**Direction**
Rewrite the rows starting with the line that contains "ING on social media (182, 179)" and continuing through the line that contains "Cookie Policy [button] (172, 578)", both included, keeping every request and adding -67 to each number in the coordinate answers only. Leave the pictures out of your answer.

-- start --

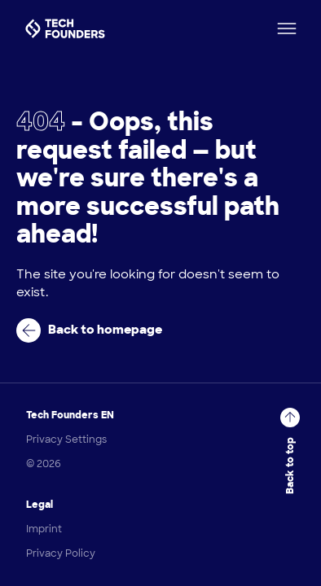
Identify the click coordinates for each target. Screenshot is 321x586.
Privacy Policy (60, 553)
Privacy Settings (66, 439)
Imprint (44, 529)
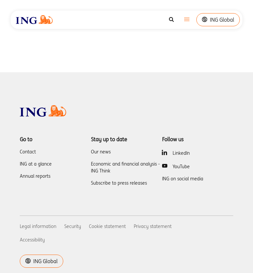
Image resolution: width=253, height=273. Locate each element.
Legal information (38, 226)
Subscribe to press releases (119, 183)
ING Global (218, 19)
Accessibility (32, 240)
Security (72, 226)
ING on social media (182, 179)
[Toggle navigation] (187, 20)
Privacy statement (153, 226)
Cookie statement (107, 226)
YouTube (181, 167)
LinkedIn (181, 153)
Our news (101, 152)
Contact (28, 152)
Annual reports (35, 176)
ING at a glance (36, 164)
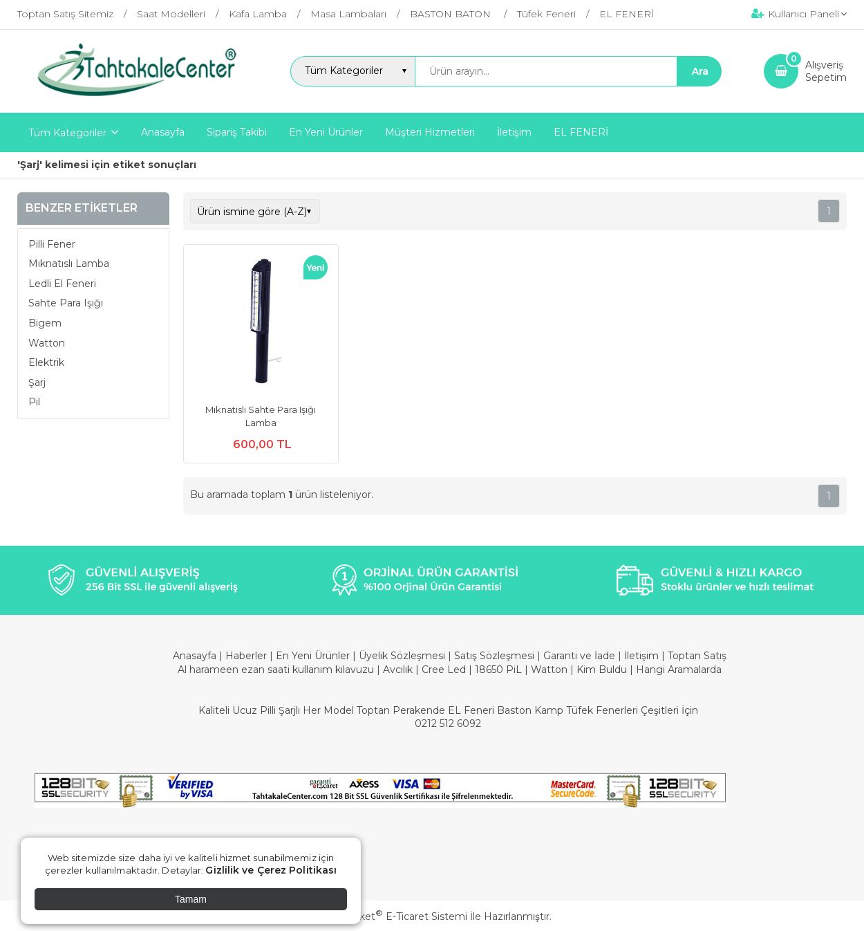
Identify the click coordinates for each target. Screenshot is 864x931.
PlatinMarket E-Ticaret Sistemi (390, 916)
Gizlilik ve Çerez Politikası (271, 870)
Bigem (45, 323)
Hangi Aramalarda (679, 669)
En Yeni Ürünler (314, 655)
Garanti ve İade (579, 655)
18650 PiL (498, 669)
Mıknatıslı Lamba (68, 263)
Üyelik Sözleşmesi (402, 655)
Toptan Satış (697, 655)
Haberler (247, 655)
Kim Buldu (601, 669)
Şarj (37, 382)
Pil (34, 402)
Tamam (191, 899)
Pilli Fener (51, 244)
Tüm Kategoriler (67, 133)
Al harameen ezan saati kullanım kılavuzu (276, 669)
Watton (46, 343)
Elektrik (46, 362)
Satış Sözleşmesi (494, 655)
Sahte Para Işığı (65, 303)
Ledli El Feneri (62, 283)
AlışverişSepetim (826, 71)
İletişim (642, 655)
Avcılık (398, 669)
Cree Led (444, 669)
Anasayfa (196, 655)
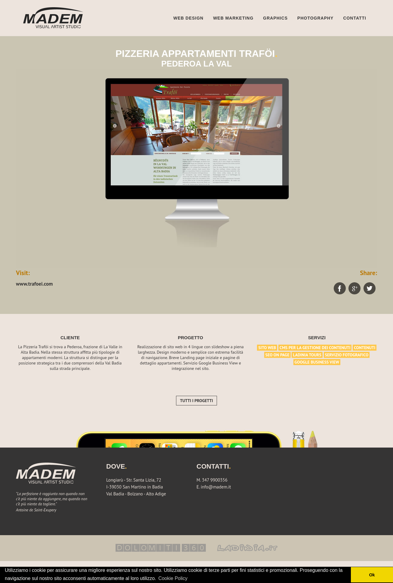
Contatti (354, 18)
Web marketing (233, 18)
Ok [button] (372, 574)
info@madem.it (216, 487)
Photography (315, 18)
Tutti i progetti (196, 400)
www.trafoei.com (34, 284)
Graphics (275, 18)
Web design (188, 18)
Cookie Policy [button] (172, 578)
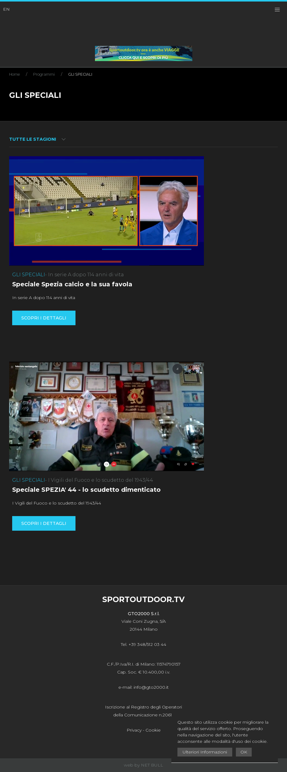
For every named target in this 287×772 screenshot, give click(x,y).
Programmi (44, 74)
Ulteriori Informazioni (205, 752)
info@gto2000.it (151, 687)
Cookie (153, 730)
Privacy (134, 730)
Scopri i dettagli (43, 318)
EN (6, 9)
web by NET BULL (143, 765)
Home (14, 74)
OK (243, 752)
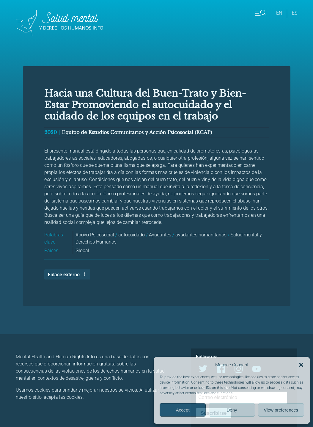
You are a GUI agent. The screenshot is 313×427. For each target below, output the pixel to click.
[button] (301, 365)
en (279, 13)
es (294, 13)
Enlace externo (64, 274)
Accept (183, 409)
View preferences (281, 409)
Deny (232, 409)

-- end --

**Solution to the exercise**
ING on social media (115, 112)
[Toggle navigation] (120, -47)
Privacy statement (86, 159)
Cookie statement (40, 159)
YouTube (114, 100)
LinkedIn (114, 86)
Our news (34, 85)
Contact (-39, 85)
Annual reports (-32, 109)
ING at a glance (-31, 97)
Identify the click coordinates for each target. Screenshot is 864x931.
PlatinMarket E-Ticaret Sistemi (323, 849)
Gizlilik ve Çerez Politikası (204, 803)
Bigem (-22, 256)
Hangi Aramalarda (612, 602)
En Yeni Ürünler (247, 588)
Garanti ve İade (512, 588)
18650 PiL (431, 602)
Mıknatıslı Lamba (1, 196)
Üyelik Sözleşmesi (335, 588)
Toptan Satış (630, 588)
Haberler (180, 588)
Kim Buldu (534, 602)
Şarj (-30, 315)
Pil (-33, 335)
Tamam (124, 832)
Pilli Fener (-16, 177)
Tüm Kategoriler (0, 66)
Al harameen ezan saati kullanım kılavuzu (209, 602)
Watton (-21, 276)
Elektrik (-21, 295)
Satış Sözleşmesi (427, 588)
Sahte Para Işığı (-2, 236)
Ledli El Feneri (-5, 216)
AlışverişSepetim (759, 4)
İletişim (575, 588)
Avcılık (331, 602)
Cree Led (377, 602)
Anasayfa (129, 588)
Contatti (287, -49)
Web marketing (166, -49)
Ok [button] (305, 507)
info@madem.it (149, 420)
Photography (248, -49)
Tutti i progetti (129, 333)
www.trafoei.com (-33, 217)
Graphics (208, -49)
Web design (121, -49)
Cookie Policy [button] (105, 511)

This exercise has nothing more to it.